_Aim of the task:_
Transcribe every one of the following records verbatim, keeping each line, character, and line break unchanged.

_Stored rows:_
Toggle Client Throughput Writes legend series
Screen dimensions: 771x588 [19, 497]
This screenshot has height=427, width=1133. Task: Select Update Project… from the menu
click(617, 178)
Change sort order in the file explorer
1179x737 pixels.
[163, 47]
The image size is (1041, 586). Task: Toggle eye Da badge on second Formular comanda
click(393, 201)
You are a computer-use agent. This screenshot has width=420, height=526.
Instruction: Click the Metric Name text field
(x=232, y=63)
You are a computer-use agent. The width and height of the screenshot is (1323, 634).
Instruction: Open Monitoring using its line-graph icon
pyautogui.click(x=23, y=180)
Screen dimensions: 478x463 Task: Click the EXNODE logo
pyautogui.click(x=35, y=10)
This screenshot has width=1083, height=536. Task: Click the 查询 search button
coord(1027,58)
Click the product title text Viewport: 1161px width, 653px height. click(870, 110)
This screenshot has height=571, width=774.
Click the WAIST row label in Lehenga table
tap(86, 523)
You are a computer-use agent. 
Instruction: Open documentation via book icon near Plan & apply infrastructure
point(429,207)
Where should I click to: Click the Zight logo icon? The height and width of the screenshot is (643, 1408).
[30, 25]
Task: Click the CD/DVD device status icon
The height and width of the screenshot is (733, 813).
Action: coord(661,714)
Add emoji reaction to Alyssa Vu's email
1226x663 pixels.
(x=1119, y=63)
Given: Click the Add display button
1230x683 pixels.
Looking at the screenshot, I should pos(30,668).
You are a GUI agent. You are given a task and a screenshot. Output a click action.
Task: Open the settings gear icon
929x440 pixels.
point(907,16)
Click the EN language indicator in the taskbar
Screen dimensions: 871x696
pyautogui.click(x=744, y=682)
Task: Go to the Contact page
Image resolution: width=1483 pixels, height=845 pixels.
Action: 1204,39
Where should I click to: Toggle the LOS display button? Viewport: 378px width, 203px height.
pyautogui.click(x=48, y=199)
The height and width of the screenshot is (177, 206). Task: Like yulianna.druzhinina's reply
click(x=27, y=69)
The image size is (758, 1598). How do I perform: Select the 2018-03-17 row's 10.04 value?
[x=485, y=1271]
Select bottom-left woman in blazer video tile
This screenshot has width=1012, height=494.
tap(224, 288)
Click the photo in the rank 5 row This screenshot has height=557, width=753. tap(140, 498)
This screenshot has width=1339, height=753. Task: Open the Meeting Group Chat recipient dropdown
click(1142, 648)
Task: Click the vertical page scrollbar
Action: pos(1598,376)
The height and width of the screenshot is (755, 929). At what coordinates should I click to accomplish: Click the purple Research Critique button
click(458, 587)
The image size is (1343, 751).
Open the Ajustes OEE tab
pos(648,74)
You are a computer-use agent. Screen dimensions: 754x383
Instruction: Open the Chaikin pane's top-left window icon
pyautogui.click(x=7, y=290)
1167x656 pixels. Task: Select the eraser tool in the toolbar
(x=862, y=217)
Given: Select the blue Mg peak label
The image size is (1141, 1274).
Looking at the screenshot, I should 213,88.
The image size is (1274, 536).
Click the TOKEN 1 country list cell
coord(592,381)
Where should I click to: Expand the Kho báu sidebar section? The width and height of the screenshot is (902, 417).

_Task solution:_
Toggle Client Throughput Writes legend series
Screen dimensions: 771x588 [19, 497]
This screenshot has height=427, width=1133. Task: Select Update Project… from the menu
click(617, 178)
Change sort order in the file explorer
1179x737 pixels.
[163, 47]
The image size is (1041, 586). Task: Toggle eye Da badge on second Formular comanda
click(393, 201)
You are a computer-use agent. This screenshot has width=420, height=526.
Instruction: Click the Metric Name text field
(x=232, y=63)
You are a computer-use agent. The width and height of the screenshot is (1323, 634).
Instruction: Open Monitoring using its line-graph icon
pyautogui.click(x=23, y=180)
Screen dimensions: 478x463 Task: Click the EXNODE logo
pyautogui.click(x=35, y=10)
This screenshot has width=1083, height=536. Task: Click the 查询 search button
coord(1027,58)
Click the product title text Viewport: 1161px width, 653px height. click(870, 110)
This screenshot has height=571, width=774.
Click the WAIST row label in Lehenga table
tap(86, 523)
You are a computer-use agent. 
Instruction: Open documentation via book icon near Plan & apply infrastructure
point(429,207)
Where should I click to: Click the Zight logo icon? The height and width of the screenshot is (643, 1408).
[30, 25]
Task: Click the CD/DVD device status icon
The height and width of the screenshot is (733, 813).
Action: coord(661,714)
Add emoji reaction to Alyssa Vu's email
1226x663 pixels.
(x=1119, y=63)
Given: Click the Add display button
1230x683 pixels.
Looking at the screenshot, I should pos(30,668).
You are a GUI agent. You are given a task and a screenshot. Output a click action.
Task: Open the settings gear icon
929x440 pixels.
point(907,16)
Click the EN language indicator in the taskbar
Screen dimensions: 871x696
pyautogui.click(x=744, y=682)
Task: Go to the Contact page
Image resolution: width=1483 pixels, height=845 pixels.
Action: 1204,39
Where should I click to: Toggle the LOS display button? Viewport: 378px width, 203px height.
pyautogui.click(x=48, y=199)
The height and width of the screenshot is (177, 206). Task: Like yulianna.druzhinina's reply
click(x=27, y=69)
The image size is (758, 1598). How do I perform: Select the 2018-03-17 row's 10.04 value?
[x=485, y=1271]
Select bottom-left woman in blazer video tile
This screenshot has width=1012, height=494.
tap(224, 288)
Click the photo in the rank 5 row This screenshot has height=557, width=753. tap(140, 498)
This screenshot has width=1339, height=753. Task: Open the Meeting Group Chat recipient dropdown
click(1142, 648)
Task: Click the vertical page scrollbar
Action: pos(1598,376)
The height and width of the screenshot is (755, 929). At what coordinates should I click to accomplish: Click the purple Research Critique button
click(458, 587)
The image size is (1343, 751).
Open the Ajustes OEE tab
pos(648,74)
You are a computer-use agent. Screen dimensions: 754x383
Instruction: Open the Chaikin pane's top-left window icon
pyautogui.click(x=7, y=290)
1167x656 pixels. Task: Select the eraser tool in the toolbar
(x=862, y=217)
Given: Select the blue Mg peak label
The image size is (1141, 1274).
Looking at the screenshot, I should 213,88.
The image size is (1274, 536).
Click the TOKEN 1 country list cell
coord(592,381)
Where should I click to: Expand the Kho báu sidebar section? The width and height of the screenshot is (902, 417).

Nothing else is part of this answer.